Cambodian man survived H5N1 coinfection
Cambodian health officials have identified another H5N1 avian influenza case, in a 58-year-old man who tested positive for flu in January but whose samples revealed co-infection with H5N1 in routine retrospective tests.
The man's infection was announced yesterday in a joint statement from Cambodia and the World Health Organization (WHO). It included news of the recent death of a 6-year-old girl from H5N1 and another retrospective H5N1 case, that of a 5-year-old girl, that was confirmed in early May.
The man is from Phnom Penh and was first tested for flu on Jan 9. He had been hospitalized in Khmer-Soviet Friendship Hospital and has since recovered. The statement didn't say what other strain the man had along with H5N1.
The man's illness was counted as Cambodia's 12th H5N1 case so far this year, and his infection and the 6-year-old girl's death raise the country's cumulative total to 34 cases, of which 28 were fatal. The two new Cambodian cases raise the global H5N1 count to 632 cases and 376 deaths, according to the WHO.
Jul 2 WHO/Cambodia joint statement
Jul 2 CIDRAP News story "Cambodian girl dies from H5N1 infection"
Study: Other factors may explain GI illness in kids after flu shots
The association that has been observed in some studies between inactivated trivalent influenza vaccination (TIV) and subsequent gastrointestinal (GI) illness in young children may actually be due to factors related to the medical visit itself rather than to the vaccination, according to a case-control study published online yesterday in Vaccine.
The authors used electronic health record (EHR) data from six managed-care organizations to find children aged 24 to 59 months who received medical care for a GI illness during the 2002 through 2006 flu seasons. Each of the 2,062 children identified was matched with four controls (total 8,248).
The researchers then looked to see whether in the 14 days before the GI visit the children had had a medical encounter for something other than GI problems or TIV. Odds ratios (OR) and 95% confidence intervals (CI) were calculated using conditional logistic regression.
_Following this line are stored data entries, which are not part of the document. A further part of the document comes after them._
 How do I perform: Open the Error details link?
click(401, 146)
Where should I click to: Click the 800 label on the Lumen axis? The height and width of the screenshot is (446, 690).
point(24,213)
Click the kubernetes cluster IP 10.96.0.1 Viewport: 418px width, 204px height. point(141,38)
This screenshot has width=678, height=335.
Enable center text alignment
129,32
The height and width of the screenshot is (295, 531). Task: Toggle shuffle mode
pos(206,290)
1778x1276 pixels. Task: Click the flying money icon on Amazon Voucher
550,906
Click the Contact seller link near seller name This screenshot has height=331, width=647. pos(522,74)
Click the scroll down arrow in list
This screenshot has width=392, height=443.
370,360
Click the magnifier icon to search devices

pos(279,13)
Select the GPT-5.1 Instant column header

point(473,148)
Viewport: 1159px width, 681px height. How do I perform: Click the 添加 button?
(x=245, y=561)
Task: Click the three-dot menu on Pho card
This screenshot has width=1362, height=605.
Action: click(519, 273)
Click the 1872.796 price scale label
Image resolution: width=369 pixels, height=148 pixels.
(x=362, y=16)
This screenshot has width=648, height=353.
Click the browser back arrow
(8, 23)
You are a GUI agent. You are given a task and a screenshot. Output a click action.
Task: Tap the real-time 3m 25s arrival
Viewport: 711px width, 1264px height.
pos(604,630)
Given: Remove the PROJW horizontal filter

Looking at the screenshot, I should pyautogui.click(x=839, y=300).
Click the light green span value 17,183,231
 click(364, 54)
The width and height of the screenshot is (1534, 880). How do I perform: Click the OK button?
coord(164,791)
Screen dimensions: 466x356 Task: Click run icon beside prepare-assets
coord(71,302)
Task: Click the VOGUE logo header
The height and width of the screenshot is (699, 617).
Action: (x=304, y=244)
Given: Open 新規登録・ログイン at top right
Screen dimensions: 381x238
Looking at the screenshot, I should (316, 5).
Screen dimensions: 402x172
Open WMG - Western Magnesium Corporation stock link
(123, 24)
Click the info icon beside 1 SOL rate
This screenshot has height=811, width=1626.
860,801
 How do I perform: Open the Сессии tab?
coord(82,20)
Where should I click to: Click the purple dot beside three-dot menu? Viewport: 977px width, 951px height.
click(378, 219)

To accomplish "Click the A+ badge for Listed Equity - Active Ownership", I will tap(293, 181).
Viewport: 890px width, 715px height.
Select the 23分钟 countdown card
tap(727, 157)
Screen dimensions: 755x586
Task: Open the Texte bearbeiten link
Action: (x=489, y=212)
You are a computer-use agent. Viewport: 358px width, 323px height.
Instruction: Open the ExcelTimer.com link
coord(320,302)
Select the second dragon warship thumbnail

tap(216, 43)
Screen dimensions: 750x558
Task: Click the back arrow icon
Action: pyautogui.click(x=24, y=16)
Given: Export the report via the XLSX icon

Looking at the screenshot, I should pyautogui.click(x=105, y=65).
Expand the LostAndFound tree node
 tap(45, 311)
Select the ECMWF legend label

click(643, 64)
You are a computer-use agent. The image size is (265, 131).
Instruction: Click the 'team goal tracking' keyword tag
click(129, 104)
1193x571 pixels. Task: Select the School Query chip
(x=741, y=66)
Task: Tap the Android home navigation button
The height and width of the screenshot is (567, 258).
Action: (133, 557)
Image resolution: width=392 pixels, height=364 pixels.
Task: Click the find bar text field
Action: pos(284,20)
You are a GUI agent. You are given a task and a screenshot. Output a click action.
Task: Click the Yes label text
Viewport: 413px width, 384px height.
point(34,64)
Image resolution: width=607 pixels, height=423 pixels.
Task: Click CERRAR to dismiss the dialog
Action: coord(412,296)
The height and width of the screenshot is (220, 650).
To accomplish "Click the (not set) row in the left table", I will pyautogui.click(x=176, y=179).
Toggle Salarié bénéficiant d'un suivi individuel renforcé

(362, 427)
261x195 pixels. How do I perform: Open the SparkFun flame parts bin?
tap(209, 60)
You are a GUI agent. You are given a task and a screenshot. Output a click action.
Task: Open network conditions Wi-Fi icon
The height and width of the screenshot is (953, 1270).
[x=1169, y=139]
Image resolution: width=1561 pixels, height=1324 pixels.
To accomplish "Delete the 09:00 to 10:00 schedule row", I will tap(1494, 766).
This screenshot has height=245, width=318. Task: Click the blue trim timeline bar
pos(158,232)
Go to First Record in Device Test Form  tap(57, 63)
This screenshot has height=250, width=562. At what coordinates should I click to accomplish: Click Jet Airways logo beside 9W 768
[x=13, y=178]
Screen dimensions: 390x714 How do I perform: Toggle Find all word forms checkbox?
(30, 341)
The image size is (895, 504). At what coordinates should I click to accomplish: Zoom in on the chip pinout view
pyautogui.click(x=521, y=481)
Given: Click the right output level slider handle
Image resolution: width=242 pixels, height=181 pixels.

Increased odds of GI illness within the 14 days after a medical encounter were observed in children both without and with chronic conditions (OR, 1.9; 95% CI, 1.7-2.2; and OR, 3.9; CI, 2.5-6.2, respectively).
These findings, say the authors, may indicate that previously identified associations between TIV and GI illness may actually be due to such factors as exposure to GI pathogens at medical visits; a reaction to treatment for an unrelated condition, such as antibiotics; or overlapping seasonal patterns for TIV and GI illnesses.
The authors also comment that their findings demonstrate the importance of considering confounding factors in interpreting results of vaccine safety studies that use EHR data.